» **THE TASK**
Copy out each line of the material that includes the word "settings".

————————

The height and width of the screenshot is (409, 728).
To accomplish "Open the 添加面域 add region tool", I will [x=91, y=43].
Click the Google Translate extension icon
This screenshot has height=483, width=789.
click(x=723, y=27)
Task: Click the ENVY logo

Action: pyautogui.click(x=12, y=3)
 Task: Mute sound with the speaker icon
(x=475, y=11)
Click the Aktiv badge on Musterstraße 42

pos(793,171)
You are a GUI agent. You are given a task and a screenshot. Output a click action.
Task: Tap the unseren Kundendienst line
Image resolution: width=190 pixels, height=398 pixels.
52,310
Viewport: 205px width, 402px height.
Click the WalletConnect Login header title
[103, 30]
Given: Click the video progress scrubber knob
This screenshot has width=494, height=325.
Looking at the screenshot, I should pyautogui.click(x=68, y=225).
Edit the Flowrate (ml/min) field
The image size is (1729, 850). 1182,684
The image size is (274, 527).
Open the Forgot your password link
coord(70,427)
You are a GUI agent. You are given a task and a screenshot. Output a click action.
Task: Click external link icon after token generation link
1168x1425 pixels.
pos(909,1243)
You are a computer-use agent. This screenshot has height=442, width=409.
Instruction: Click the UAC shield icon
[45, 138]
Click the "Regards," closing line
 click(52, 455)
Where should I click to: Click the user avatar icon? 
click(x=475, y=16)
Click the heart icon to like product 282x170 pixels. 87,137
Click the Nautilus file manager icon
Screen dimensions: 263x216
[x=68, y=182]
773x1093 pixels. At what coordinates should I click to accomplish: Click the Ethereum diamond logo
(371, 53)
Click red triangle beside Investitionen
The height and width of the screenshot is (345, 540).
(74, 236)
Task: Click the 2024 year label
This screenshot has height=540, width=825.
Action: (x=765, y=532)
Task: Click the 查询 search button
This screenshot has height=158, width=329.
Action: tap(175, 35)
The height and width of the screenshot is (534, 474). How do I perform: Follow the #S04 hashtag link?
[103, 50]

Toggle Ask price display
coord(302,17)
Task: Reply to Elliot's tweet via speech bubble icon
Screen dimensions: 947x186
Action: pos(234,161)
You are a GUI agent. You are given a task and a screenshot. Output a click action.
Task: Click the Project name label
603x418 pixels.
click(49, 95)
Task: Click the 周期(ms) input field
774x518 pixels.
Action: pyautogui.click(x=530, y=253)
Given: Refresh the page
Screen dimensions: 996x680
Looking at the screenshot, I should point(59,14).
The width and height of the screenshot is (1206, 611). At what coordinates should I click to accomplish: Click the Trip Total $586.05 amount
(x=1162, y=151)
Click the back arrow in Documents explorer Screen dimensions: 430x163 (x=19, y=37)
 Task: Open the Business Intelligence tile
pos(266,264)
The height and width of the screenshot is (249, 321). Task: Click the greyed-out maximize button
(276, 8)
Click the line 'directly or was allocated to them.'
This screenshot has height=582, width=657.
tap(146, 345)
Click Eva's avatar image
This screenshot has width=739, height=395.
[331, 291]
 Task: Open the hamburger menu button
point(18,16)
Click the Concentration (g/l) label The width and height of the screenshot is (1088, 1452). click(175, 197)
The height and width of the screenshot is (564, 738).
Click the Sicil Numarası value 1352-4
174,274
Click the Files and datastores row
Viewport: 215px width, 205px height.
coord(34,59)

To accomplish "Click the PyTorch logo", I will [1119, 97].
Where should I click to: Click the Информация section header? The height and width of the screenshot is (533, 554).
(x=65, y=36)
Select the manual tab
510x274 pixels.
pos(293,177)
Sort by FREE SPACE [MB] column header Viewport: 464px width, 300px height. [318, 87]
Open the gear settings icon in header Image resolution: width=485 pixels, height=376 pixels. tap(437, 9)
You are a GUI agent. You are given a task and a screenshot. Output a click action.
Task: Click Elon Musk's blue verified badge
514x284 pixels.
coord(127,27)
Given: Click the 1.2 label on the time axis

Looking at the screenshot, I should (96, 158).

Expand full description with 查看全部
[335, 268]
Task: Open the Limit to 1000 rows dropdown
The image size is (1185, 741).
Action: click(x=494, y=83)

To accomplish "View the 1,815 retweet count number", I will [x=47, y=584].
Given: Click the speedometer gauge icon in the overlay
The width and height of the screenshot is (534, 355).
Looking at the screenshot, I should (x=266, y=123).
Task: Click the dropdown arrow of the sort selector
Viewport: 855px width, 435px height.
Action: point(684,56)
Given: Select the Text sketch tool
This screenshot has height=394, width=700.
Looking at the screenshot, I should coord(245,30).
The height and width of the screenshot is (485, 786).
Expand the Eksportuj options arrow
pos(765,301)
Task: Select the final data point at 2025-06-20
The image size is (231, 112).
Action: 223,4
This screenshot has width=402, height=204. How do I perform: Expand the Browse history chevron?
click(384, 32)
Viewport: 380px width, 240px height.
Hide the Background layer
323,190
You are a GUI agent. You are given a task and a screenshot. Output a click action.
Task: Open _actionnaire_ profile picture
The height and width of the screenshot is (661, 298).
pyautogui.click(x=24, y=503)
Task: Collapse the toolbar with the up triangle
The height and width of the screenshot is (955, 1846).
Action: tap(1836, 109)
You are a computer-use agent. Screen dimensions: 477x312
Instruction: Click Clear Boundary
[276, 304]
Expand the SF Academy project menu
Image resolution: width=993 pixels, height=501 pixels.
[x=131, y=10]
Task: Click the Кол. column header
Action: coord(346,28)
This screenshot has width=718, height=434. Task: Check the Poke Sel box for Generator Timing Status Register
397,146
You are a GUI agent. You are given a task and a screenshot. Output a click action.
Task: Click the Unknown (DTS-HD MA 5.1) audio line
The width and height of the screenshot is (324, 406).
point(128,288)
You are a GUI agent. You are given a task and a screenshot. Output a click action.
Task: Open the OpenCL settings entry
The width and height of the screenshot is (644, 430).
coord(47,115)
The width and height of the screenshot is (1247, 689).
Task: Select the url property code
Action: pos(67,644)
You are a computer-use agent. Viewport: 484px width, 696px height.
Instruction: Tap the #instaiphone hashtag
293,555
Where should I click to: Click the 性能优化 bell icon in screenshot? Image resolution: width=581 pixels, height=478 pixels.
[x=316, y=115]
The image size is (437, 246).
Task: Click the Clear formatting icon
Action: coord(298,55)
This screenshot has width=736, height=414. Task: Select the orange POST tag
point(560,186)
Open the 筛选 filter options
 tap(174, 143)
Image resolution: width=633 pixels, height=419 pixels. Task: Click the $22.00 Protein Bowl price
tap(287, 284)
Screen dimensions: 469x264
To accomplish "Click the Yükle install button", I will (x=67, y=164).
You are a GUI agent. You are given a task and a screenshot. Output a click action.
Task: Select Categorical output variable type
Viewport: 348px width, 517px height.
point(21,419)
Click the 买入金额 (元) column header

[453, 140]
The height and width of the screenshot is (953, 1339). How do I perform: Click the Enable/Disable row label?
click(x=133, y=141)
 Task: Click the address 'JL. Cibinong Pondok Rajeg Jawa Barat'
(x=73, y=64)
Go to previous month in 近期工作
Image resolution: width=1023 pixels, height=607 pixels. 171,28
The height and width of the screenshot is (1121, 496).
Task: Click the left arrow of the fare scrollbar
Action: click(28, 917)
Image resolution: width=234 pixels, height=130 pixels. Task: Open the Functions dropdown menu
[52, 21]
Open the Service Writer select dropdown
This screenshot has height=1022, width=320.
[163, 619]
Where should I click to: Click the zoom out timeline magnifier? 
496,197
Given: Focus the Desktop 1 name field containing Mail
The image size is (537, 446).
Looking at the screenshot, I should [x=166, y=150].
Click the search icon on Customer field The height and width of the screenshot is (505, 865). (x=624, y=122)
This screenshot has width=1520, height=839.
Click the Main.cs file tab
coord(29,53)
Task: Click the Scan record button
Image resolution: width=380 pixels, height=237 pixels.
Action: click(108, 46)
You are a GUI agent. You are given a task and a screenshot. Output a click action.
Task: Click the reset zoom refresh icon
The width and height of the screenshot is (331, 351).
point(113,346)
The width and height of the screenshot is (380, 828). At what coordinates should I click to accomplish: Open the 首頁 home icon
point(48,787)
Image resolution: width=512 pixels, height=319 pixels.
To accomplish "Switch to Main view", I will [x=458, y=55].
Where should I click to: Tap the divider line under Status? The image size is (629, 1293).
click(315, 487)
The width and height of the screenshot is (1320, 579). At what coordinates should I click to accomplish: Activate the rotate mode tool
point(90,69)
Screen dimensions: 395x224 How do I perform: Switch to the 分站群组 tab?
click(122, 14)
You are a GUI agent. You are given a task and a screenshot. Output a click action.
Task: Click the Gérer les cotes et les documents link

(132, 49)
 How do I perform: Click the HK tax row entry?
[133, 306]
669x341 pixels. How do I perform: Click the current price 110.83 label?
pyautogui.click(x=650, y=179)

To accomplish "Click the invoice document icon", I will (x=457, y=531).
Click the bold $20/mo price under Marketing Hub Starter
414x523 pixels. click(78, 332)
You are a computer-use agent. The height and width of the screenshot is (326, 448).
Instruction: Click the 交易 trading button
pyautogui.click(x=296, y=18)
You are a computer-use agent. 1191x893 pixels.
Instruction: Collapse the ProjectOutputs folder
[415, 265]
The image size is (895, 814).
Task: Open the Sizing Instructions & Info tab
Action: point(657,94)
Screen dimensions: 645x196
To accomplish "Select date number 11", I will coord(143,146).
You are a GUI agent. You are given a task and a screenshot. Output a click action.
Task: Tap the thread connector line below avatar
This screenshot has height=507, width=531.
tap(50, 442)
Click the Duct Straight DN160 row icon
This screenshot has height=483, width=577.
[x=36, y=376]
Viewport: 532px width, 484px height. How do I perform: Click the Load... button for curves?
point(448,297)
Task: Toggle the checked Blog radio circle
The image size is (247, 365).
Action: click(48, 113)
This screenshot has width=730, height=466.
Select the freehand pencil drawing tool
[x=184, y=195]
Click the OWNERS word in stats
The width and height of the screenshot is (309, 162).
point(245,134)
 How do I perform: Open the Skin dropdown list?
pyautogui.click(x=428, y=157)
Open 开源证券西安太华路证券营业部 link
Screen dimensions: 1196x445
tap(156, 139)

————————

» **OUTPUT BELOW**
Open the gear settings icon in header Image resolution: width=485 pixels, height=376 pixels. tap(437, 9)
Task: Open the OpenCL settings entry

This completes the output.